The Guardian, The Daily Telegraph, The Daily Express and Daily Star, and BBC News all went with images of female success without a boy pupil in sight.
Eyedropper and the team at the bbc.co.uk homepage bucked the trend with a promo picture featuring boys on the day the results came out - as did the Daily Mail. Bizarrely, though, they both used the same photograph.
This time around there also appears to be a new twist - the D-list celebrity A-Level passing female - witness “football girlfriend” Melanie Slade on the front cover of the Metro this morning, and the near universal coverage of Lily Cole’s exam results. The Metro featured pictures of four students, besides the aforementioned Melanie and Lily there was someone called Emma and one boy - 12 year old Terence Linnell, who also was the only boy pictured in The Guardian's online coverage of the results.

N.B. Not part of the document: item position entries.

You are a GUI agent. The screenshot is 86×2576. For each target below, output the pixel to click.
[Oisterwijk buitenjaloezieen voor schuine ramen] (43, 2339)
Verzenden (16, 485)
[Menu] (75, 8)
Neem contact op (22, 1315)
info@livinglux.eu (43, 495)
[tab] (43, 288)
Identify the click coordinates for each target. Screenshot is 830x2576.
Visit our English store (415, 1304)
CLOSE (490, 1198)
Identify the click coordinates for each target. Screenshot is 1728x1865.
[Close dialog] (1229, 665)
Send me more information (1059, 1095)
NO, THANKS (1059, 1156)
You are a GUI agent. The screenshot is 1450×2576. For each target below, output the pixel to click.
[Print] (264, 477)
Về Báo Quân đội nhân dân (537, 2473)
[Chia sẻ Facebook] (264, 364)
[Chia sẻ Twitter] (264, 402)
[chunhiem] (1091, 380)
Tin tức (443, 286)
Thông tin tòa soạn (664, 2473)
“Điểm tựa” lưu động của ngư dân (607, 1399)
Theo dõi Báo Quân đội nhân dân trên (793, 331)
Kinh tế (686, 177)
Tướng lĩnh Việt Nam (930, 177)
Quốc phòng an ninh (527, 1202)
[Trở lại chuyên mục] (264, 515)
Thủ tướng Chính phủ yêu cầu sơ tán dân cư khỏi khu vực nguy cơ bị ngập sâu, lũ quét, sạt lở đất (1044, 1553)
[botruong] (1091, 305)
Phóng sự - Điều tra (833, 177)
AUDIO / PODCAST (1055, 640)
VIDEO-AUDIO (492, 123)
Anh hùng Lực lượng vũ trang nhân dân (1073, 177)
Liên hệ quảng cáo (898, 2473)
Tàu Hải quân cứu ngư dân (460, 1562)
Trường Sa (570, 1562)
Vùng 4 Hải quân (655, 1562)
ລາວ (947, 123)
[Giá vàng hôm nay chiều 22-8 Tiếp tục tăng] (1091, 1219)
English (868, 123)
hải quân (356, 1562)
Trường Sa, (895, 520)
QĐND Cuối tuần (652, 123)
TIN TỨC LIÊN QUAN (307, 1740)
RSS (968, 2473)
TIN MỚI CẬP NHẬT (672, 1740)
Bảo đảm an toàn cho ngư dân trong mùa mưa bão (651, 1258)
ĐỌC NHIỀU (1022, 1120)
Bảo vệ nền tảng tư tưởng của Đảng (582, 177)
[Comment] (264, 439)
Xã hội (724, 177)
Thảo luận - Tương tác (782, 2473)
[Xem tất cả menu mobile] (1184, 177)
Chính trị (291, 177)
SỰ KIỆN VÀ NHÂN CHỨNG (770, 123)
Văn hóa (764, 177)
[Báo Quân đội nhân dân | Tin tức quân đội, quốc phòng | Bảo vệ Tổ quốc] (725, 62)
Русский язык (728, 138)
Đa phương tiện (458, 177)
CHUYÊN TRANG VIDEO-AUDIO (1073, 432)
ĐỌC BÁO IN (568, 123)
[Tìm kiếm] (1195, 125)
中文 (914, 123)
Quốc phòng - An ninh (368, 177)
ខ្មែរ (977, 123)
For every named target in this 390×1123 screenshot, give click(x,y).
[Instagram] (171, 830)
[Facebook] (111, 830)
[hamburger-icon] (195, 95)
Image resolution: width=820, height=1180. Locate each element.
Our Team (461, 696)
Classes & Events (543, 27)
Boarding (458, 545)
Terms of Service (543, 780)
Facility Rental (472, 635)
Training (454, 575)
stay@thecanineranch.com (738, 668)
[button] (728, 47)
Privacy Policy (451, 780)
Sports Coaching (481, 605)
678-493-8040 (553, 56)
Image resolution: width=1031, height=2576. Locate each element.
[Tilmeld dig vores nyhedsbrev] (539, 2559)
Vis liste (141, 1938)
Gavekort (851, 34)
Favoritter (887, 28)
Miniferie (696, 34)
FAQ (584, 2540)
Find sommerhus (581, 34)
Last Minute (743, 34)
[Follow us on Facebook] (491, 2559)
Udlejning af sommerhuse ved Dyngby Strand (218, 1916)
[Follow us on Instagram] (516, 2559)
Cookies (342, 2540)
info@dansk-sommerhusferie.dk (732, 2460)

The Times went one better than the Metro - its front page had five pictures of successful A-Level candidates. Three were pictures of teenage girls (including Lily Cole again), one was a picture of a female who was the oldest to pass an exam, and the sole male representative was, come on, you know the answer already, ubiquitous 12 year old maths protege Terence Linnell.
Reading the papers you’d begin to think that no teenage boys even take A-Levels, let alone pass them.
Of course, the Evening Standard sees no irony in condemning the rising pass rate driven by what they claim is a ratings culture and "everyone must win" mentality, yet simultaneously using a front page promo trying to boost sales on the basis that the paper is publishing A-Level School League Tables. The tables are not even the official ones. It is "The Evening Standard's survey of exam performance in the region, based on information supplied by hundreds of state schools", and cautions "This table is not comprehensive".
Any rise in the pass rate is naturally seen a "dumbing down". As the stupendously named Major James Buffy-Maun (Rtd) writes in the Metro today:
Doubtless the usual suspects will trot out the well-worn excuses about better teaching and brighter pupils. Let us then settle the matter by forcing a class to sit a 1980s A-level and see how they do. Not so well, I strongly suspect.
Well, this usual suspect took his exams in the 1980s, and well remembers at the time they were, guess what, easier than ever before, not a patch on what we used to learn at school in the 1960s etc etc, although it turns out my academic qualifications now suddenly seem to be hailed by all and sundry as some kind of educational golden age.
In the face of this unrelenting negative publicity, four of the exam boards felt forced to take out a full page advert in The Guardian with excerpts from this years papers to defend the achievments of the pupils.
xn+1=¼(2-sin4xn), x0=0.3 - just the kind of question that I'm sure the journalists carping on about falling academic standards do in their sleep all the time.
I think you've got this one spot on - I got my A Level results this year, and I was amazed to see that the media still keeps bringing out the old "everything's getting easier these days" argument every year without fail.
God forbid that any students might actually perform better because of better teaching methods or good old brains. No, it must always be the exams that are getting easier, not the students that are getting better.
It's ironic that not one person who comes out to criticise exams for being too easy has actually sat one himself in the past 30 years. How would he know if they were getting easier?
Oh, and on the subject of only girls taking A Levels these days, maybe boys aren't half as interesting on results day :)
face it
exams are getting easier
i'v just finished mine and its pretty obvious that if your prepared to put the effort and time in you'l do well.
theres no skill needed, you dont have to be "clever", you just have to put the work in.
A-Levels are a Joke
Cue incoming grammar pedantry in about 5 seconds...
Oh yes because A levels are so easy that obviously all the people who struggle with them must be retards.
I don't think the A levels get easier I think maybe the subject choices are a little easier that isn't to say sociology etc. aren't difficult it's just that more people seem to be adept at those subjects.
I probably won't pass my chemistry a level not because i don't try but because i'm out of my depth. You might say maybe you were just never good at it. I was it's just a level was perhaphs a step too far.